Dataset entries
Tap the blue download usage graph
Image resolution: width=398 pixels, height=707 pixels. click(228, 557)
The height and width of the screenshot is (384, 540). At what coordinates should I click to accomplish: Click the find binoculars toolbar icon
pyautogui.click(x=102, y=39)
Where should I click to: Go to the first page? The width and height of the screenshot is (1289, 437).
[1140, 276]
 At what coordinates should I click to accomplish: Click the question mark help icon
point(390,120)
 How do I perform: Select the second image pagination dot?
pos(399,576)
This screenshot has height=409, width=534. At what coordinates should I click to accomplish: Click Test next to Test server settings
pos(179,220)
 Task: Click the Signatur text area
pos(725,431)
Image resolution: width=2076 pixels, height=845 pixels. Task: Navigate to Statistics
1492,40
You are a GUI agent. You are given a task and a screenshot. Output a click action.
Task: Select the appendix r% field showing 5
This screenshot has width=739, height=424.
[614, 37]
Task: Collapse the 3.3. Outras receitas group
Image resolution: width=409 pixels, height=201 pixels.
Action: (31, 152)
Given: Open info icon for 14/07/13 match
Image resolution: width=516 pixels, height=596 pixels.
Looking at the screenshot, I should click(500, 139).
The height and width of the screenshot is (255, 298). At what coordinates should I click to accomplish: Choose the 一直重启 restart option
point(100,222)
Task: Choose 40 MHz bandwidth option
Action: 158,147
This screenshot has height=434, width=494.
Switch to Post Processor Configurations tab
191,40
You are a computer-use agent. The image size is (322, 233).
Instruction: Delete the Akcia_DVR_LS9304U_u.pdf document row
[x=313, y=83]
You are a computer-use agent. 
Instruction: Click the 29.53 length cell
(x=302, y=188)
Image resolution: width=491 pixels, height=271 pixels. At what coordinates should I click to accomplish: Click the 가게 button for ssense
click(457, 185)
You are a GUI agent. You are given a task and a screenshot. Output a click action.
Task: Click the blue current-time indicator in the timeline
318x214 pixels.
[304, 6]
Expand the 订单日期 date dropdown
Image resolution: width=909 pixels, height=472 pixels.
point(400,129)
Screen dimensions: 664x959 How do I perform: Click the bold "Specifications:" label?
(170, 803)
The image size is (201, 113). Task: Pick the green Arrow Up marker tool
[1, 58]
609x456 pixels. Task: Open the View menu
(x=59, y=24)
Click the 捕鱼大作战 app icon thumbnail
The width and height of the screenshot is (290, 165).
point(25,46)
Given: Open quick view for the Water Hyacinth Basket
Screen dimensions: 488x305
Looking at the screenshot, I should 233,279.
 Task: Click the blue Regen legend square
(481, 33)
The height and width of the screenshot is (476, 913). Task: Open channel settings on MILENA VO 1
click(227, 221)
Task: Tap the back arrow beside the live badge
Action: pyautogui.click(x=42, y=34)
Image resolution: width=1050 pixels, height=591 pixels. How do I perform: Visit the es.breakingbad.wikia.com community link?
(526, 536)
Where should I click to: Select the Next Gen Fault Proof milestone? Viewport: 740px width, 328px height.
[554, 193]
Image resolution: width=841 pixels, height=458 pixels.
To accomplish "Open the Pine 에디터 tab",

● **Exercise description**: Repeat the lines above with every word intact.

● **Exercise answer**:
Tap the blue download usage graph
Image resolution: width=398 pixels, height=707 pixels. click(228, 557)
The height and width of the screenshot is (384, 540). At what coordinates should I click to accomplish: Click the find binoculars toolbar icon
pyautogui.click(x=102, y=39)
Where should I click to: Go to the first page? The width and height of the screenshot is (1289, 437).
[1140, 276]
 At what coordinates should I click to accomplish: Click the question mark help icon
point(390,120)
 How do I perform: Select the second image pagination dot?
pos(399,576)
This screenshot has height=409, width=534. At what coordinates should I click to accomplish: Click Test next to Test server settings
pos(179,220)
 Task: Click the Signatur text area
pos(725,431)
Image resolution: width=2076 pixels, height=845 pixels. Task: Navigate to Statistics
1492,40
You are a GUI agent. You are given a task and a screenshot. Output a click action.
Task: Select the appendix r% field showing 5
This screenshot has width=739, height=424.
[614, 37]
Task: Collapse the 3.3. Outras receitas group
Image resolution: width=409 pixels, height=201 pixels.
Action: (31, 152)
Given: Open info icon for 14/07/13 match
Image resolution: width=516 pixels, height=596 pixels.
Looking at the screenshot, I should click(500, 139).
The height and width of the screenshot is (255, 298). At what coordinates should I click to accomplish: Choose the 一直重启 restart option
point(100,222)
Task: Choose 40 MHz bandwidth option
Action: 158,147
This screenshot has height=434, width=494.
Switch to Post Processor Configurations tab
191,40
You are a computer-use agent. The image size is (322, 233).
Instruction: Delete the Akcia_DVR_LS9304U_u.pdf document row
[x=313, y=83]
You are a computer-use agent. 
Instruction: Click the 29.53 length cell
(x=302, y=188)
Image resolution: width=491 pixels, height=271 pixels. At what coordinates should I click to accomplish: Click the 가게 button for ssense
click(457, 185)
You are a GUI agent. You are given a task and a screenshot. Output a click action.
Task: Click the blue current-time indicator in the timeline
318x214 pixels.
[304, 6]
Expand the 订单日期 date dropdown
Image resolution: width=909 pixels, height=472 pixels.
point(400,129)
Screen dimensions: 664x959 How do I perform: Click the bold "Specifications:" label?
(170, 803)
The image size is (201, 113). Task: Pick the green Arrow Up marker tool
[1, 58]
609x456 pixels. Task: Open the View menu
(x=59, y=24)
Click the 捕鱼大作战 app icon thumbnail
The width and height of the screenshot is (290, 165).
point(25,46)
Given: Open quick view for the Water Hyacinth Basket
Screen dimensions: 488x305
Looking at the screenshot, I should 233,279.
 Task: Click the blue Regen legend square
(481, 33)
The height and width of the screenshot is (476, 913). Task: Open channel settings on MILENA VO 1
click(227, 221)
Task: Tap the back arrow beside the live badge
Action: pyautogui.click(x=42, y=34)
Image resolution: width=1050 pixels, height=591 pixels. How do I perform: Visit the es.breakingbad.wikia.com community link?
(526, 536)
Where should I click to: Select the Next Gen Fault Proof milestone? Viewport: 740px width, 328px height.
[554, 193]
Image resolution: width=841 pixels, height=458 pixels.
To accomplish "Open the Pine 에디터 tab",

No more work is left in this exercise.